Recovery Time Objective (RTO)

RTO Definition

RTO is the maximum acceptable amount of time after a disaster strikes that a business process can remain out of commission.

Companies decide on acceptable RPO and RTO based on financial impact when systems are unavailable, considering:

Loss of business due to downtime
Damage to reputation from lack of system availability

Example RTO Calculation

Ticketing service for local music venue
Business calculates revenue loss begins after 2 hours of outage
Calculate RTO: 2 hours acceptable
Result: If disaster occurs at 9 p.m., system should be restored by 11 p.m.

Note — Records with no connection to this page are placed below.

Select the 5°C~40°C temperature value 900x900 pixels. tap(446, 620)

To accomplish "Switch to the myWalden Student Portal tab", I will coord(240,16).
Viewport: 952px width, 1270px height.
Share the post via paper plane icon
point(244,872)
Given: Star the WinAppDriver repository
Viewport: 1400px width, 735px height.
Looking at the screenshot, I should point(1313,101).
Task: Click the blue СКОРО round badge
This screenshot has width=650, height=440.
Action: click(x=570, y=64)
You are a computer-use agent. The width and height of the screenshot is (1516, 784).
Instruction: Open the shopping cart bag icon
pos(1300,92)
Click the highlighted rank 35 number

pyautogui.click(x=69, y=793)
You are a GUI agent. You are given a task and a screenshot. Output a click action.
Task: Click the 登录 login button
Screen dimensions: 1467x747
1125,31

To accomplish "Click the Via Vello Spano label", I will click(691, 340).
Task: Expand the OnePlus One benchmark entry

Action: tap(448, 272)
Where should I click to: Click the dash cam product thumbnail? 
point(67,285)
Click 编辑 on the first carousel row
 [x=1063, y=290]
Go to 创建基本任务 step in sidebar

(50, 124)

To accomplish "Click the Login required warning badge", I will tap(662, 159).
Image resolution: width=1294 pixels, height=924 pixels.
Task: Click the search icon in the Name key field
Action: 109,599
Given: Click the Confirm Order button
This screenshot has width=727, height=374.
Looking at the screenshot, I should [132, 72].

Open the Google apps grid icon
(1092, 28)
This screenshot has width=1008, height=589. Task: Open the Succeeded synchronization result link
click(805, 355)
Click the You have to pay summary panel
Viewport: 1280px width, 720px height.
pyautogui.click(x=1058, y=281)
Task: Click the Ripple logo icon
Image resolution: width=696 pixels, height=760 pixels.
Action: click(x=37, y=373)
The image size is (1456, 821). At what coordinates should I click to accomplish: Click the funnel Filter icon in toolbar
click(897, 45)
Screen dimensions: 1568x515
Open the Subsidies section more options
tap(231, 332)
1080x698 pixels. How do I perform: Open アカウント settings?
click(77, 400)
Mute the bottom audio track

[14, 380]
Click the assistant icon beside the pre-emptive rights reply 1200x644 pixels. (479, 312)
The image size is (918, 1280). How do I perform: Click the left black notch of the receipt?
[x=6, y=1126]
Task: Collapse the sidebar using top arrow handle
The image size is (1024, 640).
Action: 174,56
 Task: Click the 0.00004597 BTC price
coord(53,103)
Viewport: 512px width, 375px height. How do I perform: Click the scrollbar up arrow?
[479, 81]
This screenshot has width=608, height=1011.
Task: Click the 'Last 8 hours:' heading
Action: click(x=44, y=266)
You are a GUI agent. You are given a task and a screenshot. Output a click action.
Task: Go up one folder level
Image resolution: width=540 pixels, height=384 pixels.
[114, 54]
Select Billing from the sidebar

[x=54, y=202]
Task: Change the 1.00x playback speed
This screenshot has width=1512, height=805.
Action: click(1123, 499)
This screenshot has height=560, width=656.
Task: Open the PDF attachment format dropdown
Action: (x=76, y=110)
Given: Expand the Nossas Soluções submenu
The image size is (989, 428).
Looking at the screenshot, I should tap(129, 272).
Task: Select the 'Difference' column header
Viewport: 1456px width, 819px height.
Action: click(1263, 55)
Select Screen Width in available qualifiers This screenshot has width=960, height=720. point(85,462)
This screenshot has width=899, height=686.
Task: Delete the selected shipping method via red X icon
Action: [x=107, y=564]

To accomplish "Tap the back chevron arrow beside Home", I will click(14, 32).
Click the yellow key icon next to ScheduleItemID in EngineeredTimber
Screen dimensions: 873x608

Business Continuity Plan (BCP)

A BCP is a system of prevention and recovery from potential threats to a company, consisting of:

Business impact analysis
Risk assessment
Disaster recovery plan
Evaluated and determined RPO and RTO

Your disaster recovery plan should be a subset of your organization’s BCP. Maintaining aggressive disaster recovery targets is pointless if workload objectives cannot be achieved due to disaster impact on external business elements.

Key Takeaways

Failures can occur at any time on small, large, or global scale
A disaster recovery plan helps limit business and customer impact when disasters occur
RPO is the maximum acceptable amount of data loss after an unplanned data-loss incident
RTO is the amount of time an application, system, and process can be down without causing significant business damage
A BCP is a system of prevention and recovery from potential threats that includes RPO and RTO

Disaster planning strategies provide the foundation for understanding how organizations can prepare for and respond to various types of failures. The key is balancing recovery objectives with cost considerations while ensuring business continuity.